▶ _Assigned task_:
Each entry below is to be reproduced exactly, though any pictures it holds must be omitted.

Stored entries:
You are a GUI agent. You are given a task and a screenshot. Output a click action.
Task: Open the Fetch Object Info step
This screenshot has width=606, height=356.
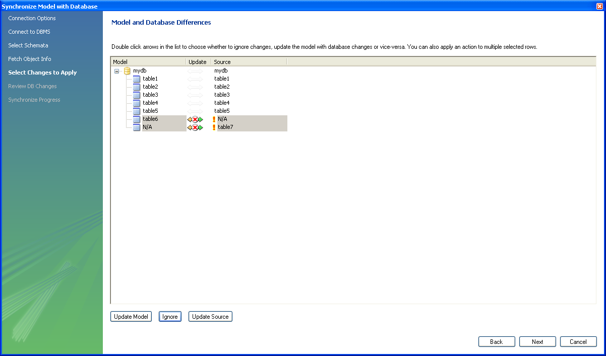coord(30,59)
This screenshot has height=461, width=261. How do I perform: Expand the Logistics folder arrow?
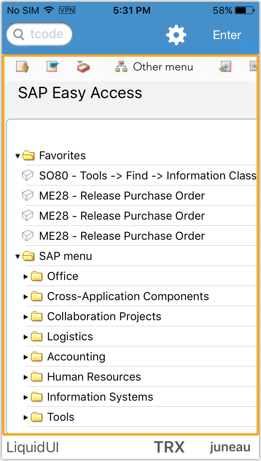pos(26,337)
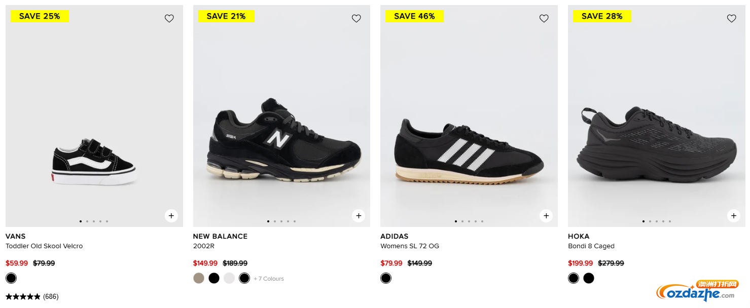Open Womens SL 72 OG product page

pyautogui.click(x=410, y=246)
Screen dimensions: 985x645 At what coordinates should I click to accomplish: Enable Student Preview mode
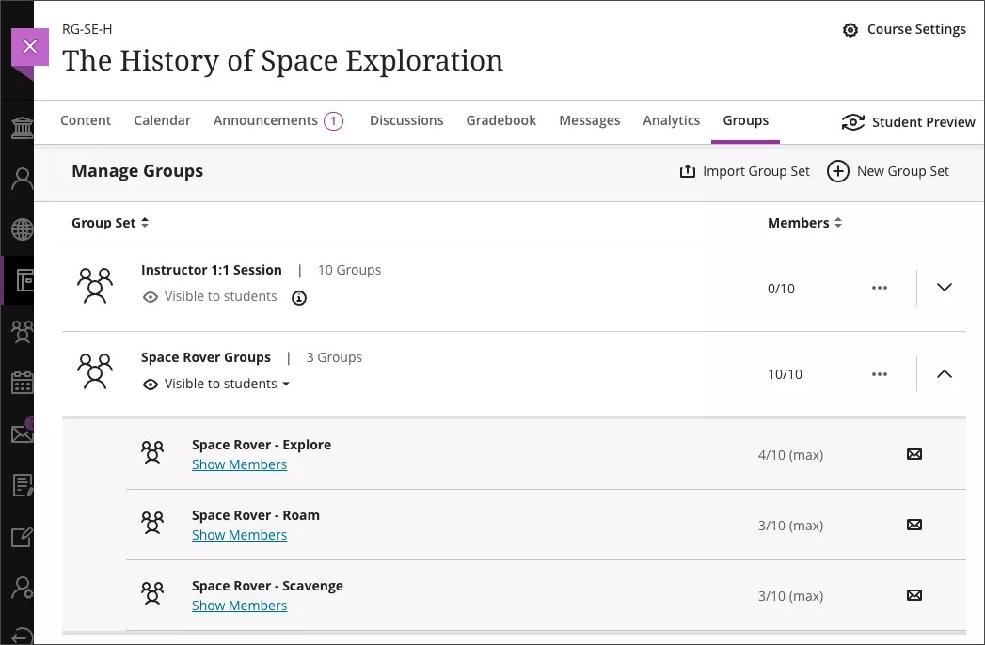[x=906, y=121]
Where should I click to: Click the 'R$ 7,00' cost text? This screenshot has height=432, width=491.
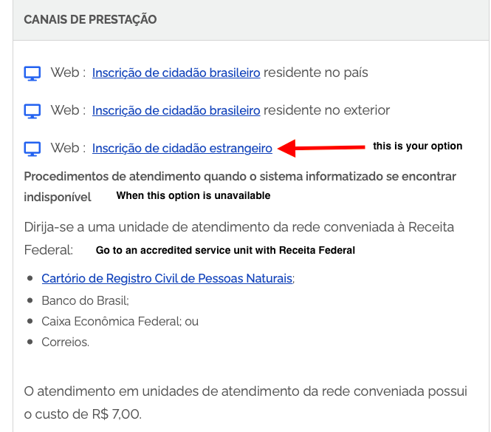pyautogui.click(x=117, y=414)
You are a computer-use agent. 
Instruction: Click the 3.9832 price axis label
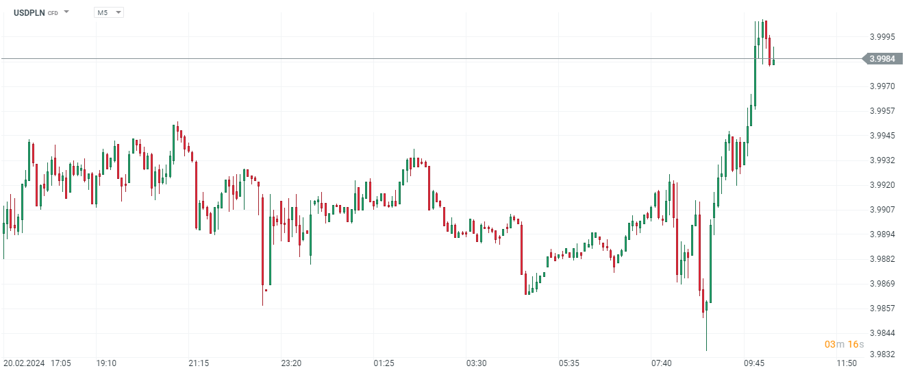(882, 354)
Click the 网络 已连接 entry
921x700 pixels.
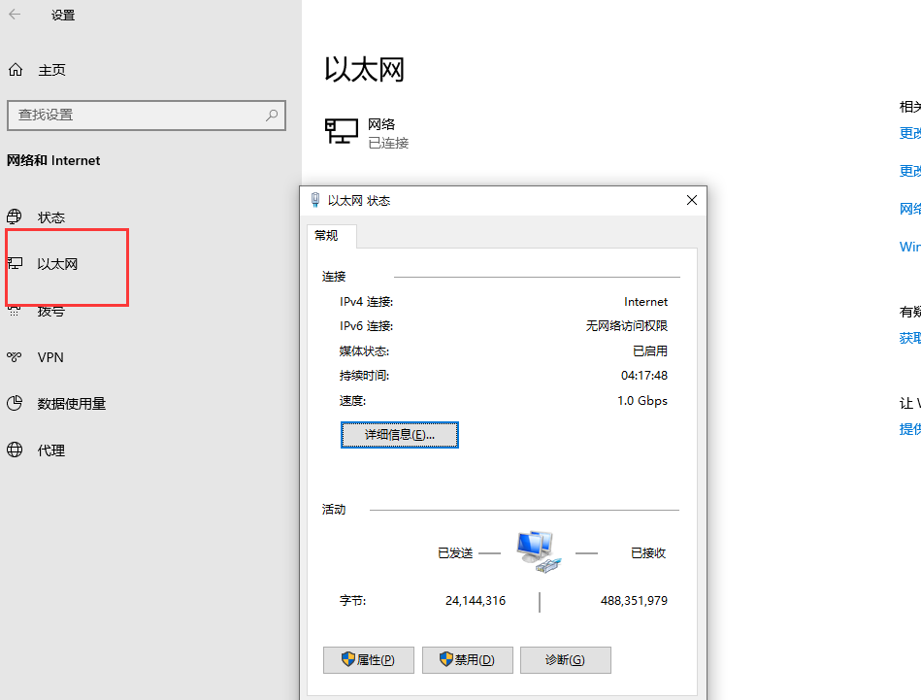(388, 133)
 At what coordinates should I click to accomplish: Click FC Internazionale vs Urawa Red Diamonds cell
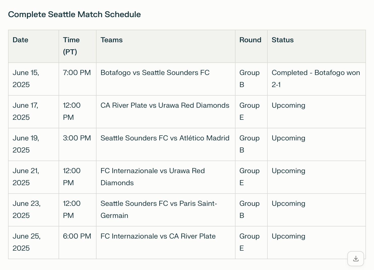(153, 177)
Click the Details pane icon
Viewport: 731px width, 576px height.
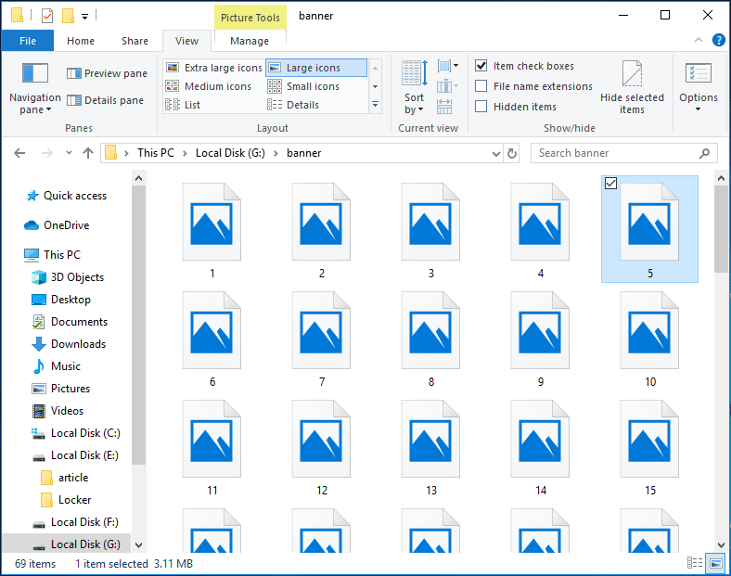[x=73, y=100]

▶ _Response to this exercise_:
You are a GUI agent. You are given a task and a screenshot. Output a click action.
Task: Open the Fetch Object Info step
This screenshot has width=606, height=356.
coord(30,59)
This screenshot has height=461, width=261. How do I perform: Expand the Logistics folder arrow?
pos(26,337)
Open Womens SL 72 OG product page

pyautogui.click(x=410, y=246)
Screen dimensions: 985x645 At what coordinates should I click to accomplish: Enable Student Preview mode
[x=906, y=121]
Where should I click to: Click the 'R$ 7,00' cost text? This screenshot has height=432, width=491.
pyautogui.click(x=117, y=414)
You are a computer-use agent. 
Instruction: Click the 3.9832 price axis label
(882, 354)
Click the 网络 已连接 entry
921x700 pixels.
(388, 133)
 At what coordinates should I click to accomplish: Click FC Internazionale vs Urawa Red Diamonds cell
(153, 177)
Click the Details pane icon
Viewport: 731px width, 576px height.
[x=73, y=100]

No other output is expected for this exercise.